_Problem description_
Copy out nothing but the lines from the one holding "The width and" through the end of the entries below, exactly as written and without the pictures.

_Available records_
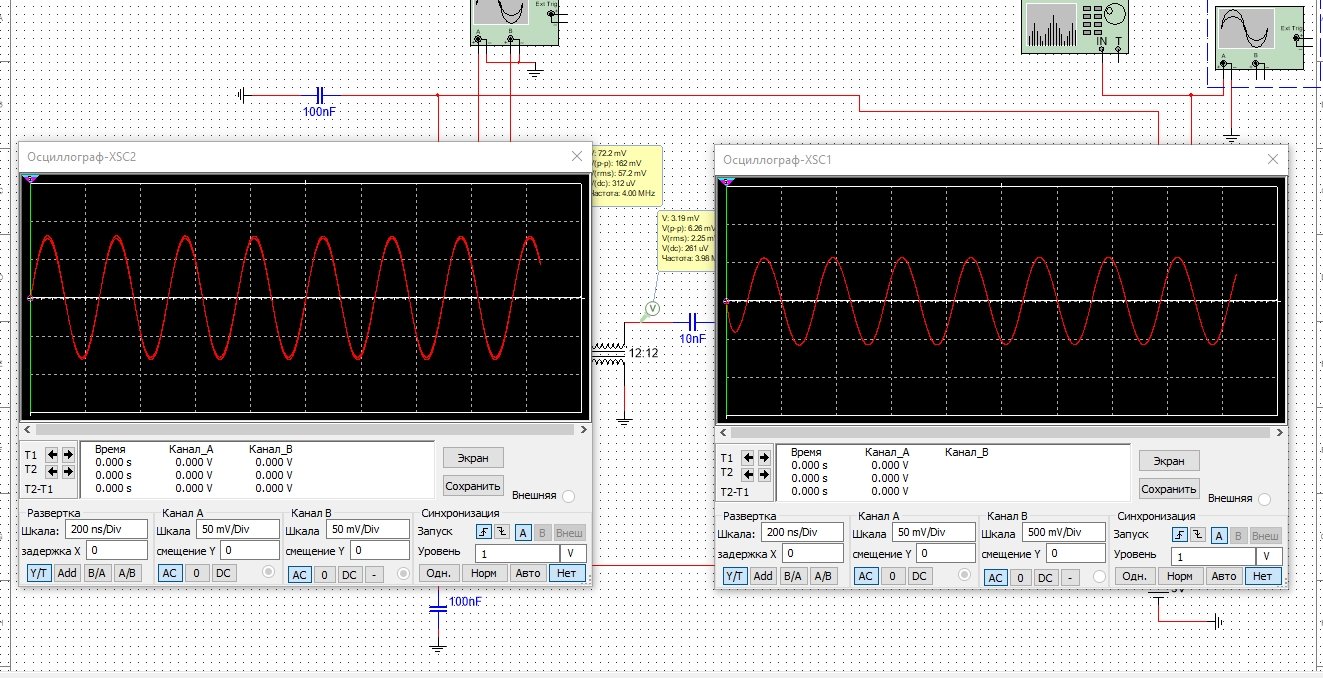The image size is (1323, 678).
Task: Move cursor T2 left in XSC1
Action: (x=750, y=472)
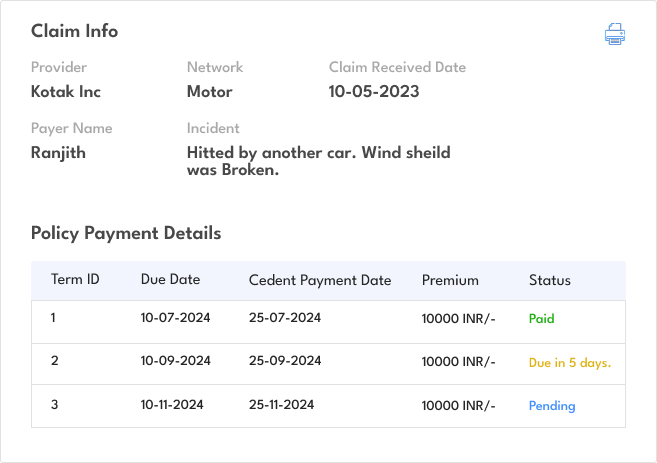Click the Pending status label

pos(552,406)
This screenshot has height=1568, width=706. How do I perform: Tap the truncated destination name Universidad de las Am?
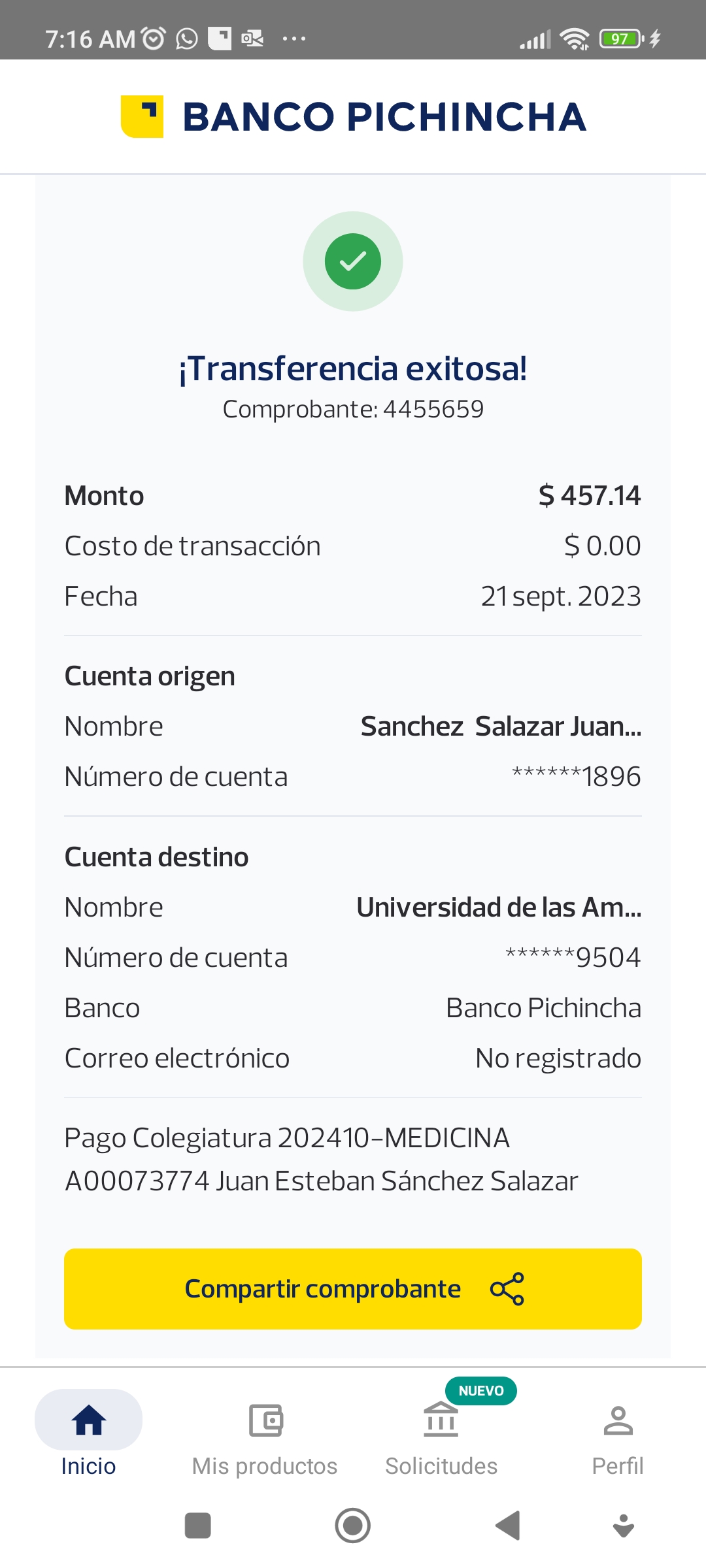499,907
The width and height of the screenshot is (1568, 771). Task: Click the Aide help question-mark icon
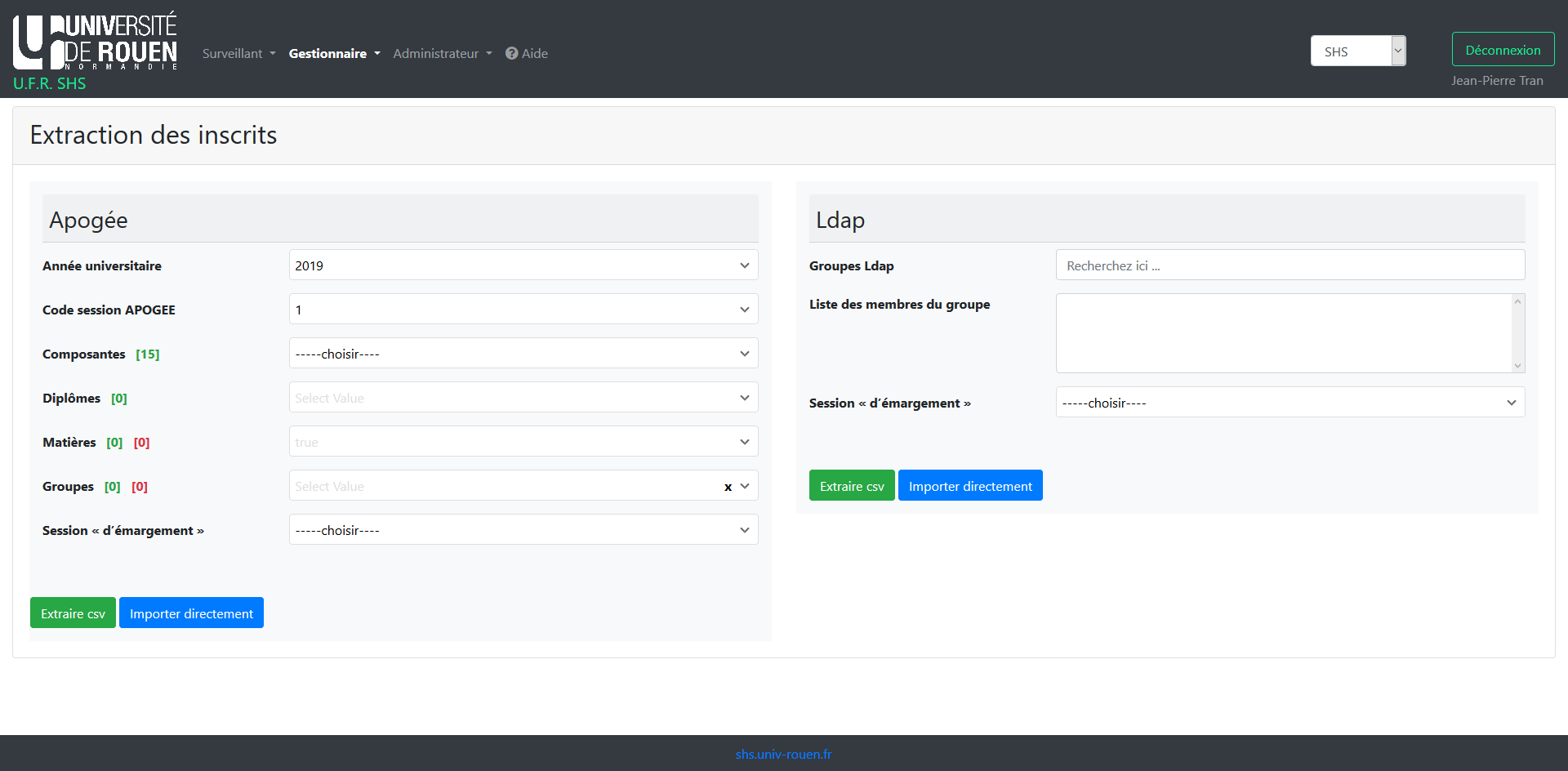tap(512, 53)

_Result below_
The width and height of the screenshot is (1568, 771). Task: Click the Aide help question-mark icon
tap(512, 53)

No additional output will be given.